• **Stated exercise 1**:
Print the passage from the article on the Copenhagen climate summit from "Copenhagen — TWO" to "hopes were dashed.", word for word.

Copenhagen — TWO years preparing. Two weeks negotiating and two positions addressing climate change. Was two the magical number in the climate change negotiations? Well, it would have been, had the world leaders concluded both a political and legally binding agreement.
But alas. The world only got a politically binding agreement at the close of one of the most intensely dialogued climate change summits last week in Copenhagen, Denmark. Delegates lived on hope for weeks, but their hopes were dashed.
Even the attendance of world political giants in the names of Barack Obama failed to sway the talks to an affirmative outcome for all parties. Smaller political figures, some heading tiny islands but all accorded the 'head of state' status, tried to wrestle the mammoth task of agreeing to disagree, in vain.
The global chief diplomat, Ban Ki Moon, tried his hand. Nobel Laureates, including our very own Wangari Mathai, spoke. As did film star-cum politician Californian governor Arnold Schwarzenegger and climate change rising star, Al Gore.

• **Data shown**:
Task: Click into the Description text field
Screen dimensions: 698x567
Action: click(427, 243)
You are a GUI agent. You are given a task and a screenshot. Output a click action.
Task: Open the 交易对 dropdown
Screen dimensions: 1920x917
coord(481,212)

• **Stated exercise 2**:
Output every line of the listing above without any changes.

• **Task output 1**:
Copenhagen — TWO years preparing. Two weeks negotiating and two positions addressing climate change. Was two the magical number in the climate change negotiations? Well, it would have been, had the world leaders concluded both a political and legally binding agreement.
But alas. The world only got a politically binding agreement at the close of one of the most intensely dialogued climate change summits last week in Copenhagen, Denmark. Delegates lived on hope for weeks, but their hopes were dashed.

• **Task output 2**:
Task: Click into the Description text field
Screen dimensions: 698x567
Action: click(427, 243)
You are a GUI agent. You are given a task and a screenshot. Output a click action.
Task: Open the 交易对 dropdown
Screen dimensions: 1920x917
coord(481,212)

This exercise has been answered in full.